= Fikret Alić =

Bosnian survivor

Fikret Alić is a Bosniak survivor of the 1992 Keraterm and Trnopolje concentration camps near the city of Prijedor in northwest Bosnia and Herzegovina. The journalist Ed Vulliamy, whose reporting of Trnopolje and another concentration camp at Omarska helped draw public attention to the atrocities being perpetrated in the Prijedor camp system, described Alić as being "probably the most familiar figure in the world" in the summer of 1992, when the image of his emaciated frame, seen behind barbed wire at the Trnopolje concentration camp, was seen around the world as emblematic of the violence being inflicted on non-Serb civilians by Bosnian Serbs under the leadership of Radovan Karadžić during the Bosnian War and genocide.

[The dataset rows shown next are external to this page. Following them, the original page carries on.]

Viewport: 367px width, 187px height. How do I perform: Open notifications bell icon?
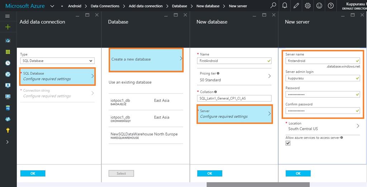coord(285,6)
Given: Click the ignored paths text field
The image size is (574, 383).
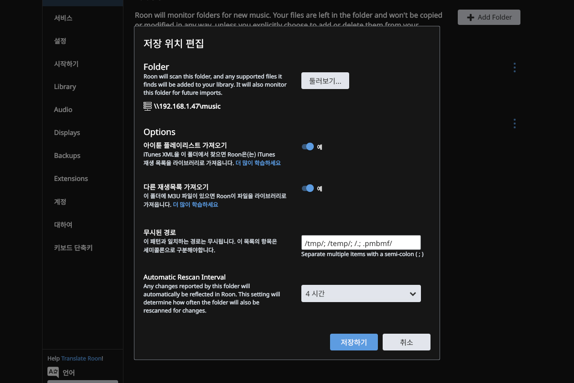Looking at the screenshot, I should point(361,243).
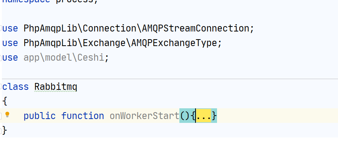Select the AMQPStreamConnection class name
338x144 pixels.
click(x=196, y=28)
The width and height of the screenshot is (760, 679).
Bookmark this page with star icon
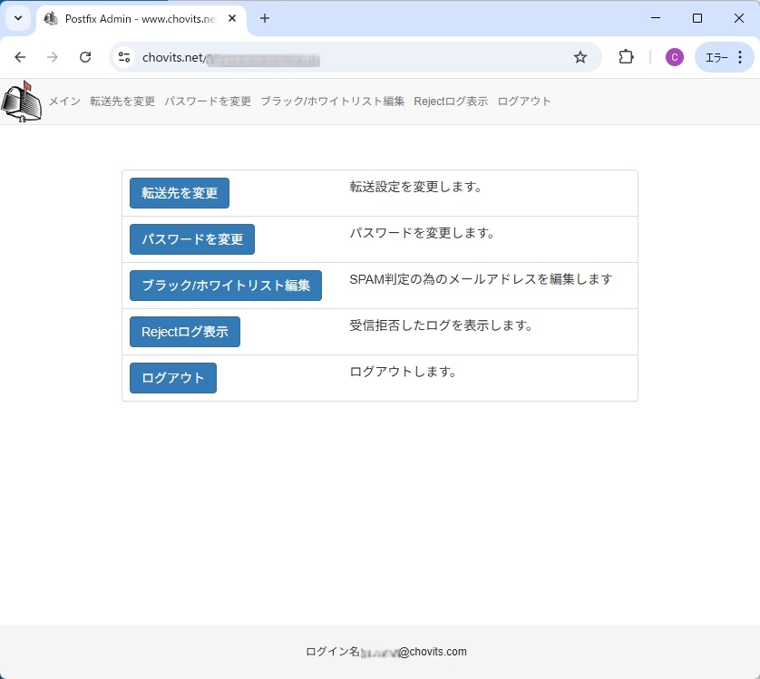[x=580, y=57]
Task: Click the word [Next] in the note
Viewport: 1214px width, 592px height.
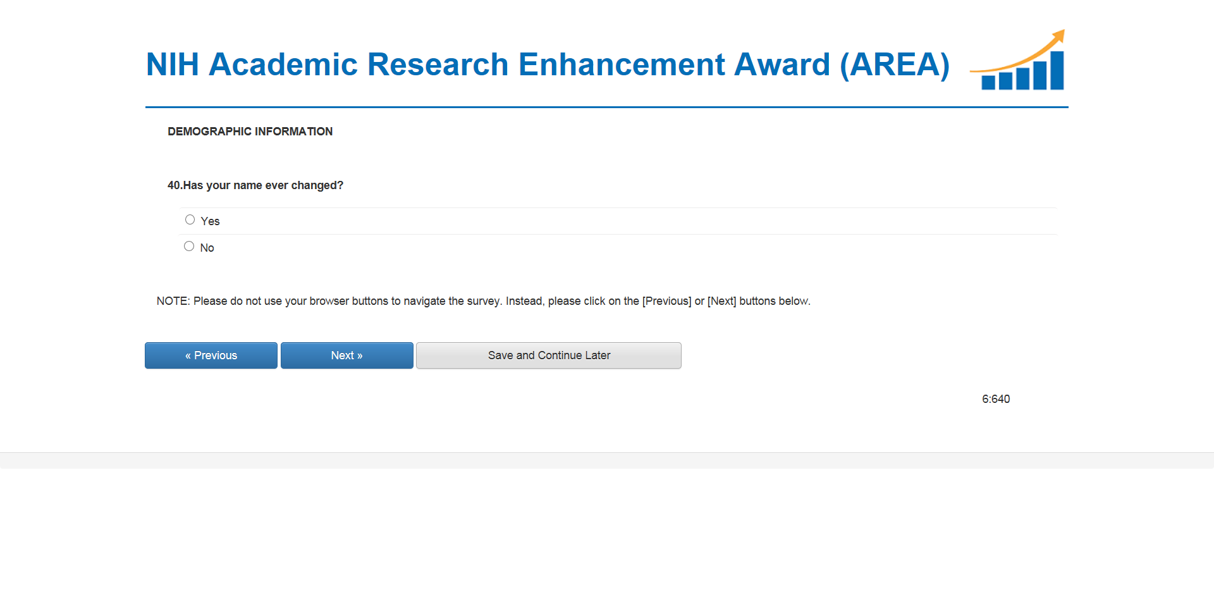Action: (x=721, y=301)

==Press visit to Omarska and Trnopolje==
In the summer of 1992, in response to media interest roused by rumours about atrocities being committed by Bosnian Serb forces in ad hoc prison camps, the Bosnian Serb leader Radovan Karadžić invited journalists including Roy Gutman, a British film crew from ITN, and The Guardian’s Ed Vulliamy to visit the camps. Local Serb officials sought to block their access to the camps but eventually took Penny Marshall, Ian Williams and Ed Vulliamy to Omarska, where they were allowed to speak to prisoners in the canteen under very constrained circumstances. They were stopped at gunpoint by the camp commander from visiting the areas of the camp where most of the prisoners were being held.

After leaving Omarska they drove past another camp, Trnopolje, where they found more shocking scenes. The journalists, accompanied by camp guards and a Serbian television crew, interviewed staff and inmates. Fikret Alić was among a group of very recently arrived prisoners from the Keraterm camp being held in a corner of the camp, which was also a transit camp for the removal of the non-Serb population from the local Kozarac and Prijedor area.

The footage from Omarska and Trnopolje was broadcast by ITN on 6 August 1992. The image of Fikret Alić, his emaciated condition highlighted by his gaunt face and protruding ribs and his prisoner status emphasised by a prominent strand of barbed wire, was prominently featured. The reporters' confirmation of the camps' existence and the suffering of inmates fuelled public outrage about the war in Bosnia-Herzegovina. Alić's image became iconic of the suffering of civilians and prisoners.

In a rare emotive address, former British Prime Minister Margaret Thatcher criticized her successor John Major's inaction, beginning with the words "I never thought I’d see another holocaust in my life."

The Report submitted to the United Nations Security Council by the Bassiouni Commission, the Commission of Experts investigating the reports of atrocities in Bosnia, identified Trnopolje as a concentration camp functioning as a staging area for mass deportations mainly of women, children, and elderly men and described the Omarska and Keraterm camps to which the adult non-Serb men were taken as death camps.

The regime at Trnopolje was far better than in Omarska and Keraterm but "none the less harassment and malnutrition was a problem for all the inmates. Rapes, beatings and other kinds of torture and even killings were not rare." Although the Commission considered that Trnopolje was not a death camp like Omarska or Keraterm, it observed that "the label «concentration camp» is nonetheless justified for Logor Trnopolje due to the regime prevailing in the camp." (The Report used the Bosnian word "logor" specifically to distinguish the Prijedor camps from the wide range of institutions encompassed by the English term "camp" and emphasise the inhumane nature of the camp regimes.)

==LM controversy==
The journalists' reports were used as evidence in war crimes tribunals in The Hague. But the picture also sparked controversy; five years after its original publication, the magazine LM (formerly Living Marxism) published an article entitled 'The Picture that Fooled the World', claiming that the reporting had been misconstrued to give a misleading impression of the camp as a concentration camp run by Serbs for Bosniaks and Croats rather than just a collection centre for refugees. It was alleged that Alić's emaciated condition was the result of a childhood bout of tuberculosis. Ed Vulliamy retorted that those who had died in Trnopolje and Omarska camps were those 'most horribly insulted' by the LM suggestions. Alić denied LM allegations and testified against his tormentors in a libel action in the UK High Court brought by ITN against LM. Following dramatic evidence given by the camp doctor Idriz Merdžanić the jury found against LM and awarded substantial damages to ITN and the journalists.

Alić subsequently described to the Bosnian television programme 60 minuta how his condition was brought about by the internal injuries he suffered in the brutal treatment he experienced in the death camp at Keraterm. He also described how he had had to be smuggled out of the camp disguised as a woman.